The rate of Auger electron emission includes two electrons, and is evaluated for a Coulomb interaction between them. From the discussion on page4637, we know that heavy elements tend to emit X-rays and light elements tend to emit Auger electrons.

As an example, Figure 2354a shows the X-ray and Auger electron yields per K vacancy as a function of atomic number as well as from all vacancies generated by accelerated incident electrons. For low-Z material Auger emission is dominant, while for high-Z material X-ray emission dominates. The two emission probabilities are approximately equal at Z ≈ 30 for K shell ionization.

The relationship between the yields of K X-ray lines (ω_K) and K Auger electrons (α_K) per K vacancy is given by,
         ω_K + α_K = 1 ------------------------------------- [2354a]
And, the relationship between the yields of all X-ray lines (ω_all) and all Auger electrons (α_all) per vacancy is given by,
         ω_all + α_all = 1 ------------------------------------- [2354b]
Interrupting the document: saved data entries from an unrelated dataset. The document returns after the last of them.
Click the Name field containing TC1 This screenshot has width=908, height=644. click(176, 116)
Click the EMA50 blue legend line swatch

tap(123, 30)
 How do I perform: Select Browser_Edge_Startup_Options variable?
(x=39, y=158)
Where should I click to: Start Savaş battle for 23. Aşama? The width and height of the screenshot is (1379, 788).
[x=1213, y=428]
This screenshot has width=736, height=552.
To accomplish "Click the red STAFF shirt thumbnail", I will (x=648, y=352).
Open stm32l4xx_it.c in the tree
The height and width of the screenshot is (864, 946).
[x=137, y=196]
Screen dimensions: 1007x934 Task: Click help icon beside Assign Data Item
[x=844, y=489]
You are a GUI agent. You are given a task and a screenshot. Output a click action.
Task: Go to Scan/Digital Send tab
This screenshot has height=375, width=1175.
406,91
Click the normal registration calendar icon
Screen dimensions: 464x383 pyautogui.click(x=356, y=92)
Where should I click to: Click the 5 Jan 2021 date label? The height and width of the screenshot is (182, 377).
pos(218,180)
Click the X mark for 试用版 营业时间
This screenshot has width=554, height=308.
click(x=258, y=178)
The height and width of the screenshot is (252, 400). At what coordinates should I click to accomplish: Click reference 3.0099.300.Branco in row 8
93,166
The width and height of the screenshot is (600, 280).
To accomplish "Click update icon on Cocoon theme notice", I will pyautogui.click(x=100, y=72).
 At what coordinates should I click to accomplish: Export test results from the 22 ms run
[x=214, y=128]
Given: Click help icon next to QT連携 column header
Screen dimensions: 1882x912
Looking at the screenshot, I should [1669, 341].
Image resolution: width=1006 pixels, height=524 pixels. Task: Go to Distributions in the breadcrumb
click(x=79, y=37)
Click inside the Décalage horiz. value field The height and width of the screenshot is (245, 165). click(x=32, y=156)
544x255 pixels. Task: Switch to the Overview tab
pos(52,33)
Figure 2354b shows the escape depths of various species generated by high-energy electrons penetrating into a solid. Auger electrons and "soft" X-rays are emitted in depth of <1 nm and in diameter of beam size, secondary electrons are emitted in depth of < 10 nm and in diameter of beam size, and the emission depths and diameters of backscattered electrons and "hard" X-rays depend on both the beam energy and beam size.

In comparison between the emissions of Auger electrons and “soft” X-rays, for electron irradiation of high atomic-number (Z) elements, Auger electron emission predominates, while for irradiation of low Z elements, “soft” X-rays predominate.